ACTION ITEM —
Transcribe the plague research article from "Newfield said the team will use the funds" up to and including "epidemic in Madagascar.", keeping every word and punctuation mark as it appears.

A Georgetown University history professor received €10 million to study the spread of the plague in medieval Europe as part of a research team, the university announced Nov. 26.
Professor Timothy Newfield, a historical epidemiologist and environmental historian, is a principal investigator of EUROpest, an international and interdisciplinary research team. The European Research Council, a public funding body for scientific research in the European Union, awarded the team a Synergy Grant, which supports collaborative projects across different countries, over six years to study why the plague had a disparate toll on different areas and within cities.
Newfield said the team will use the funds to study plague in medieval Europe through an interdisciplinary approach combining history and science.
“We want to be able to understand historical outbreaks in sharper resolution than anyone has before,” Newfield told The Hoya. “We’ve identified roughly 50 outbreaks that we’re going to study in great detail, and we’re going to study those from a climate perspective, a genetic perspective and from a traditional historian’s archival perspective.”
Plague is a bacterial disease with high mortality rates that has caused pandemics throughout history, most famously the Black Death, the first outbreak of the second plague pandemic in 14th century Europe. The disease still kills numerous people each year, including a 2017 epidemic in Madagascar.
Newfield said historians and scientists have a limited understanding of how and why plague spreads, pointing out that common explanations, such as proliferation through rats, have little to no evidentiary support.
“We have no explanation for why plague didn’t spread universally or why its effects were so uneven, both temporally and geographically,” Newfield said. “When we think about it in the past as a universal killer, we’re misleading ourselves.”

Newfield said the COVID-19 pandemic, which highlighted healthcare inequalities, inspired the team’s research.
“We became aware of the fact that diseases don’t spread indiscriminately,” Newfield said. “We started reflecting back on unknowns in historical disease outbreaks. Historians are now alert to this idea that human beings — because of their biases, because of their privileges, because of unequal social economic standings and healthcare access — contribute to how outbreaks manifest.”
Newfield said the team will use the grant to fund genetic and historical research into why the plague affected various areas and groups differently.

EXTRACTED INFORMATION —
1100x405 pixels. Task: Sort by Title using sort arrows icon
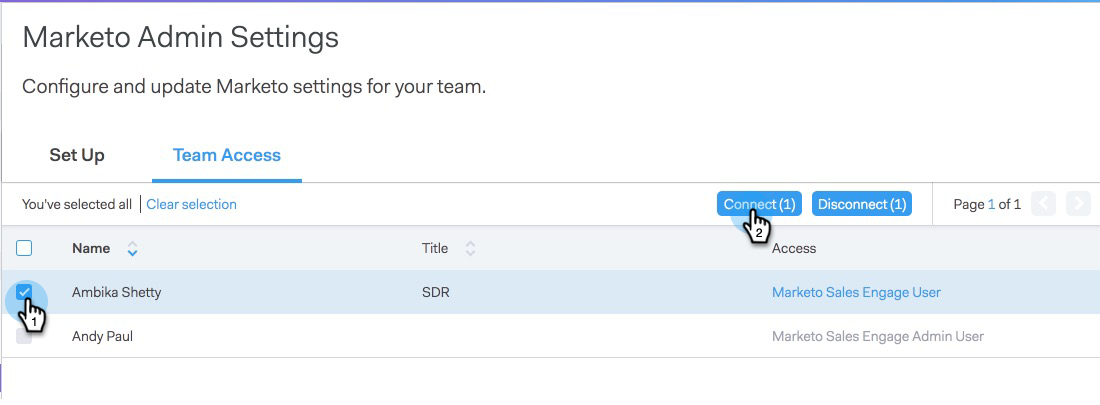coord(470,249)
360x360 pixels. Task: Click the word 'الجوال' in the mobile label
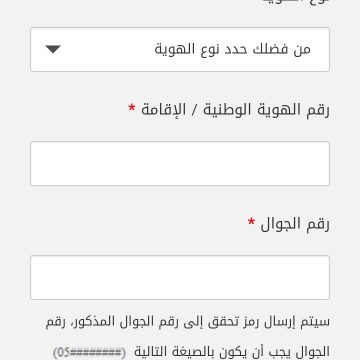tap(281, 224)
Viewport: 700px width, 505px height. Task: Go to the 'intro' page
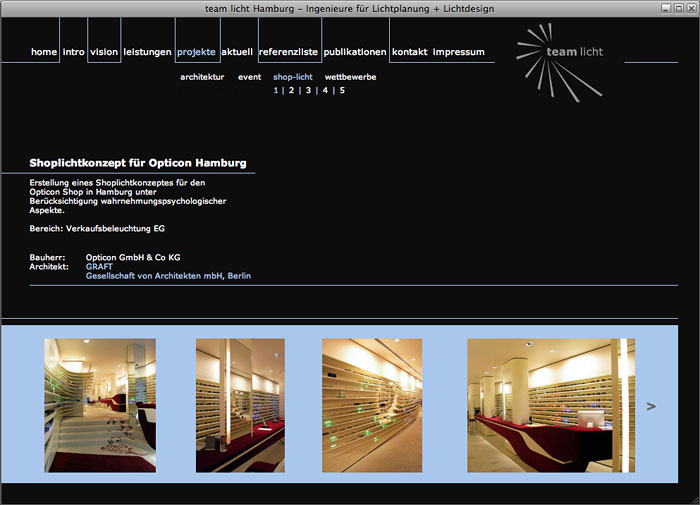pyautogui.click(x=73, y=52)
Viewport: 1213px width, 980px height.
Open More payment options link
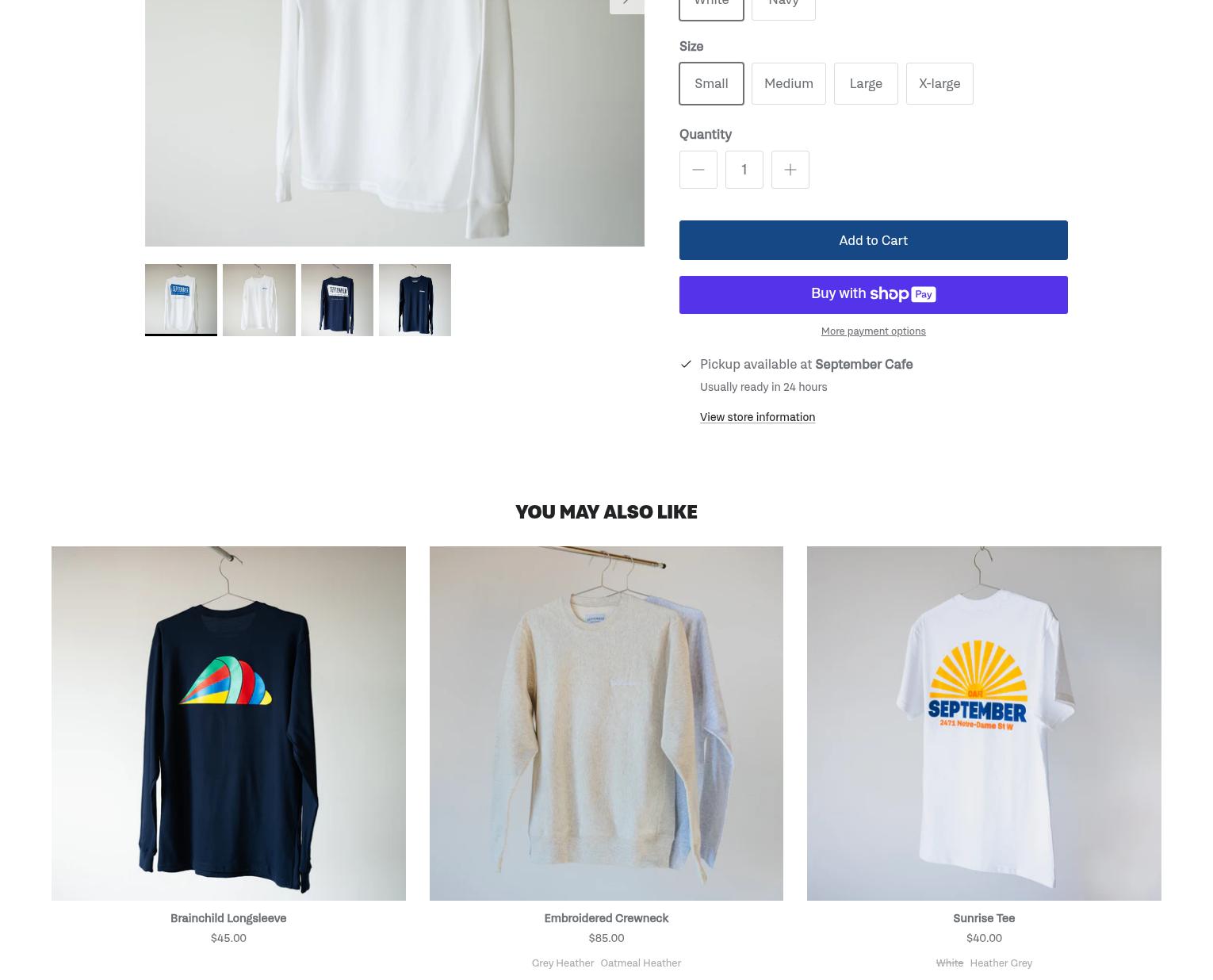pyautogui.click(x=873, y=331)
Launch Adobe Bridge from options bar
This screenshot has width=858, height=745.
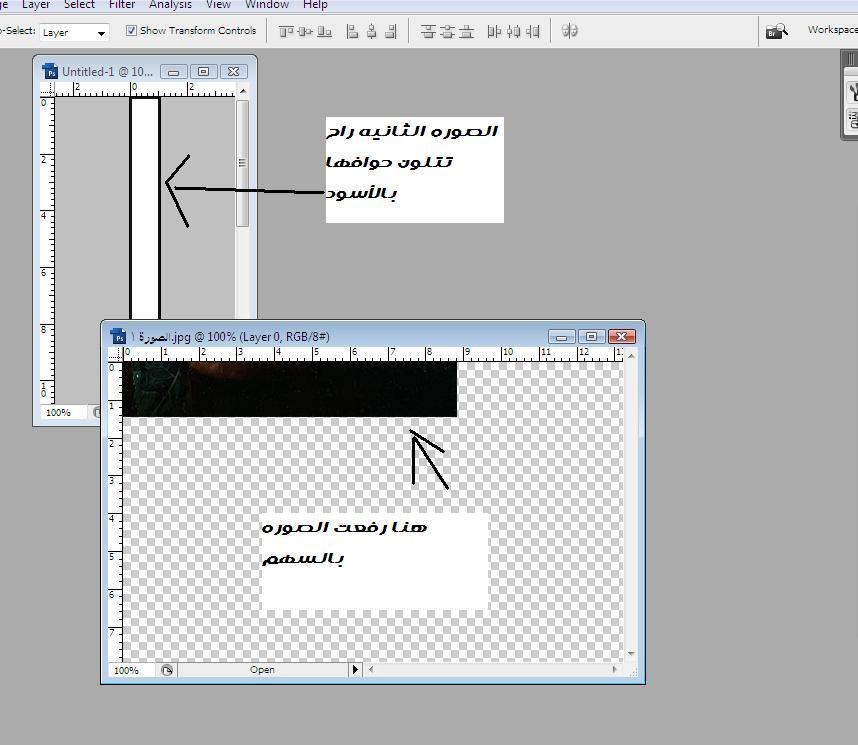click(x=776, y=31)
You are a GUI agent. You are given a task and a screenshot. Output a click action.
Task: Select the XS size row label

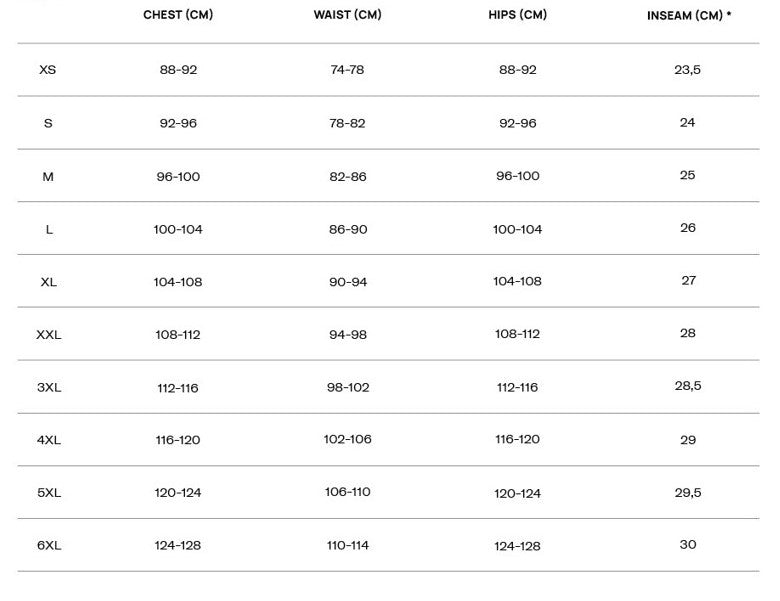[x=48, y=70]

OUTPUT —
Newfield said the team will use the funds to study plague in medieval Europe through an interdisciplinary approach combining history and science.
“We want to be able to understand historical outbreaks in sharper resolution than anyone has before,” Newfield told The Hoya. “We’ve identified roughly 50 outbreaks that we’re going to study in great detail, and we’re going to study those from a climate perspective, a genetic perspective and from a traditional historian’s archival perspective.”
Plague is a bacterial disease with high mortality rates that has caused pandemics throughout history, most famously the Black Death, the first outbreak of the second plague pandemic in 14th century Europe. The disease still kills numerous people each year, including a 2017 epidemic in Madagascar.